■ **Dataset entries**:
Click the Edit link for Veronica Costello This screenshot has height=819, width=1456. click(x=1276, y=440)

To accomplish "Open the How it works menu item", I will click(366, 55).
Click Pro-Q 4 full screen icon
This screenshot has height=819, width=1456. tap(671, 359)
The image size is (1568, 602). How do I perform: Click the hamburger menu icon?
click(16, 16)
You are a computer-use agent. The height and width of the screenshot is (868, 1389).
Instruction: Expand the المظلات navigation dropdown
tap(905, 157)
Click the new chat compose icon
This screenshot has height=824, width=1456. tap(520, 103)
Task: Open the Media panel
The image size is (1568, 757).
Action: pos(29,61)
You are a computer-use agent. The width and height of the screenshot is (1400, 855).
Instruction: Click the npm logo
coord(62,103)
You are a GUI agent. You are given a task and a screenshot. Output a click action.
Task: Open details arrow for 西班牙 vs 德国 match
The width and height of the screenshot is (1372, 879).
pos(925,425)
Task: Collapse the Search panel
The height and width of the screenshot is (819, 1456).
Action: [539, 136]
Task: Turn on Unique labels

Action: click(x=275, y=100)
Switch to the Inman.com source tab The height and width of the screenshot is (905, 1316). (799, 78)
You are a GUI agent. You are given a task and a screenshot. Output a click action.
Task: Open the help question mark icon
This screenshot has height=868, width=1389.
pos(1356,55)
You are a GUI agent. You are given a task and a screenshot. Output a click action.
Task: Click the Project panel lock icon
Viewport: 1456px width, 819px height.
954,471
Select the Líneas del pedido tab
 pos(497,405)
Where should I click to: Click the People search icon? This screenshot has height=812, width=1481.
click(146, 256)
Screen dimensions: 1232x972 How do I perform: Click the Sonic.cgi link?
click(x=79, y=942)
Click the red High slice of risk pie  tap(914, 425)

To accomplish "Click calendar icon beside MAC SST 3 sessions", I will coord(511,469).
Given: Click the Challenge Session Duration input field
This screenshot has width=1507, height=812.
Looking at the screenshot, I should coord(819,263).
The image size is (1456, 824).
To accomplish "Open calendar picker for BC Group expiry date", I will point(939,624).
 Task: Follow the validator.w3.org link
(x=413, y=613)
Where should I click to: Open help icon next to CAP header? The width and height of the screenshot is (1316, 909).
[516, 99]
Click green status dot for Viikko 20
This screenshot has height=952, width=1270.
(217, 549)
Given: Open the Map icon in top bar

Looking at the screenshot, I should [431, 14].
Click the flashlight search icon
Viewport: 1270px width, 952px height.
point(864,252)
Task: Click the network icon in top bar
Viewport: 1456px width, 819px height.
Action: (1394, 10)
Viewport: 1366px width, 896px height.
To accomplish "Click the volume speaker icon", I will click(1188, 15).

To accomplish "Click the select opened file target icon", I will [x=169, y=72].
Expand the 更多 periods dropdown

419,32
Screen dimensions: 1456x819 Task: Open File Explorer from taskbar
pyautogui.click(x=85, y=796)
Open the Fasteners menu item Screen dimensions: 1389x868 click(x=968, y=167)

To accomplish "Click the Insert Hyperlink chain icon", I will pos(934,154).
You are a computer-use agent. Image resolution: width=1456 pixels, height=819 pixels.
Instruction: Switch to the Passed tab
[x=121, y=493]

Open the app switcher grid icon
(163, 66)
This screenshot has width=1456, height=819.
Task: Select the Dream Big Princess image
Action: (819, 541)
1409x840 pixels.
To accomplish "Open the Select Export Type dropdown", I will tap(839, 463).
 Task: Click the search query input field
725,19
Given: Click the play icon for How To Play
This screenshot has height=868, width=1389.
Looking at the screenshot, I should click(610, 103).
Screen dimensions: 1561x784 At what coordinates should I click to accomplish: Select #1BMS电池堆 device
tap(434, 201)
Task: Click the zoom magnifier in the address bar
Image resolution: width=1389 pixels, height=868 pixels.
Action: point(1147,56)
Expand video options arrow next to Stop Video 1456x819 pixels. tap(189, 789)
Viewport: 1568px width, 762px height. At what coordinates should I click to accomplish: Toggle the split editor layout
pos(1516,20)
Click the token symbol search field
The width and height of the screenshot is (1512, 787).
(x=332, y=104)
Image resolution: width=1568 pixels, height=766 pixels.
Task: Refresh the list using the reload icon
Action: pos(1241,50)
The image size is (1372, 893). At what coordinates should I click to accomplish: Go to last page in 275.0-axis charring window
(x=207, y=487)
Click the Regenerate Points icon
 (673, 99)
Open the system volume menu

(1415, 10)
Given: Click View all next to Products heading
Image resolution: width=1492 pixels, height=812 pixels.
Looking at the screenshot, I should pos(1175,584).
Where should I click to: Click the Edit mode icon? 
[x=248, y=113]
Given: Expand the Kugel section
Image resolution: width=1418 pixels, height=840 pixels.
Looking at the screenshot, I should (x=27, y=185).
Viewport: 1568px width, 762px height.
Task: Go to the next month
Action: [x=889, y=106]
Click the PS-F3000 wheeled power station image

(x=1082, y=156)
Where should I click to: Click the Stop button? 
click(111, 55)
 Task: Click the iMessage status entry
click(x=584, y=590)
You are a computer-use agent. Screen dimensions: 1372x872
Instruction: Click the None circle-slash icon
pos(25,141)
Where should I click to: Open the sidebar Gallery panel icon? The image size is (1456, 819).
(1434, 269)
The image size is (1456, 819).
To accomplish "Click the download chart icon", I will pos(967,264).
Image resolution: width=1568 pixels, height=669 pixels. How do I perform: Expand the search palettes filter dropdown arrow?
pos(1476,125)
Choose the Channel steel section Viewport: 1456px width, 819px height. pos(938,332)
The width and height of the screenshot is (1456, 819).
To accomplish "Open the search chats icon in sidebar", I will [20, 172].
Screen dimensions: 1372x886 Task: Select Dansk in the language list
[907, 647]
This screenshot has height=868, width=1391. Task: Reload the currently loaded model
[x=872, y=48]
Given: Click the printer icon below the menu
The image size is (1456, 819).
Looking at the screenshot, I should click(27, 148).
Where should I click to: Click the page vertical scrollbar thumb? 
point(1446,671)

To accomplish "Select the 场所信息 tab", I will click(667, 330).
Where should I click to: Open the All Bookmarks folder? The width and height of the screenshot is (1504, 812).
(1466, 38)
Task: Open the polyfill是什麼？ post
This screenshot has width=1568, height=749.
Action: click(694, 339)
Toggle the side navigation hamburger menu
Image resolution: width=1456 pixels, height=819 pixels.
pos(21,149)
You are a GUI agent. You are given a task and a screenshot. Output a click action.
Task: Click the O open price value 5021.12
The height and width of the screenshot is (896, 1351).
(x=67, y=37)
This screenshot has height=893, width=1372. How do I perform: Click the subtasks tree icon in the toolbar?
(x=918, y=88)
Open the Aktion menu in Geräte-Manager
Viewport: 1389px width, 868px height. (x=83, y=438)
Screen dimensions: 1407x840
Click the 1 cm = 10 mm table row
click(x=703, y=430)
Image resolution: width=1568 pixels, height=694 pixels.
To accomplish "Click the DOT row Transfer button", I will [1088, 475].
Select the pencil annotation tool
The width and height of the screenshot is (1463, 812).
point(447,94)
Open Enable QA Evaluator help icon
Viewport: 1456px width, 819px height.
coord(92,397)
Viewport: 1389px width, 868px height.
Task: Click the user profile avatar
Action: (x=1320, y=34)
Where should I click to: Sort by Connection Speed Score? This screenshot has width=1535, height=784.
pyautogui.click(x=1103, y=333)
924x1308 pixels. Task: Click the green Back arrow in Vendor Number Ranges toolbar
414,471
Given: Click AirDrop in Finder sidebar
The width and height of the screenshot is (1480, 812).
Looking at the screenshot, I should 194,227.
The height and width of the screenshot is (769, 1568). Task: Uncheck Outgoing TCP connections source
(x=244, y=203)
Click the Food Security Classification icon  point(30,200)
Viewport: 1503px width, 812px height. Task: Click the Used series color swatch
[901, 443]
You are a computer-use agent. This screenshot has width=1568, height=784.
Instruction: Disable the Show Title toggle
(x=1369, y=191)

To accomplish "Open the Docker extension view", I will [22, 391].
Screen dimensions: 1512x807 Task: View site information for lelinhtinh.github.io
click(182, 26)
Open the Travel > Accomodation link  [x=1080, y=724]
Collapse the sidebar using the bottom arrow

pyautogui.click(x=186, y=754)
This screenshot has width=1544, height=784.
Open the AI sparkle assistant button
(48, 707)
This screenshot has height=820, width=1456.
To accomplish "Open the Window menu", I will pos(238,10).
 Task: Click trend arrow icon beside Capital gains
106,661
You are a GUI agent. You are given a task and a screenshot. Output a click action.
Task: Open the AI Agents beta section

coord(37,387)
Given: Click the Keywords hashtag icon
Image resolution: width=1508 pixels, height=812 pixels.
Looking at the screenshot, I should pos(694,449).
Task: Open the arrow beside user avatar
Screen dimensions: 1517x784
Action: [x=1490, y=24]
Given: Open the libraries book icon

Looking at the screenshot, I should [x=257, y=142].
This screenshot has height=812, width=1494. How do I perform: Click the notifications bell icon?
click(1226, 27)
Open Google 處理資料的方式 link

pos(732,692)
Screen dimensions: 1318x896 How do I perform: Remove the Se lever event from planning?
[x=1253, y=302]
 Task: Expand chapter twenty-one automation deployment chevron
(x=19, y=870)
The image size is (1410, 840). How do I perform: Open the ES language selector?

■ **INSTRUCTIONS TO FOLLOW**: Scan the data above for the string "item". Copy every line in which it appears.

■ **YOUR SOLUTION**:
To accomplish "Open the How it works menu item", I will click(366, 55).
Open the Fasteners menu item Screen dimensions: 1389x868 click(x=968, y=167)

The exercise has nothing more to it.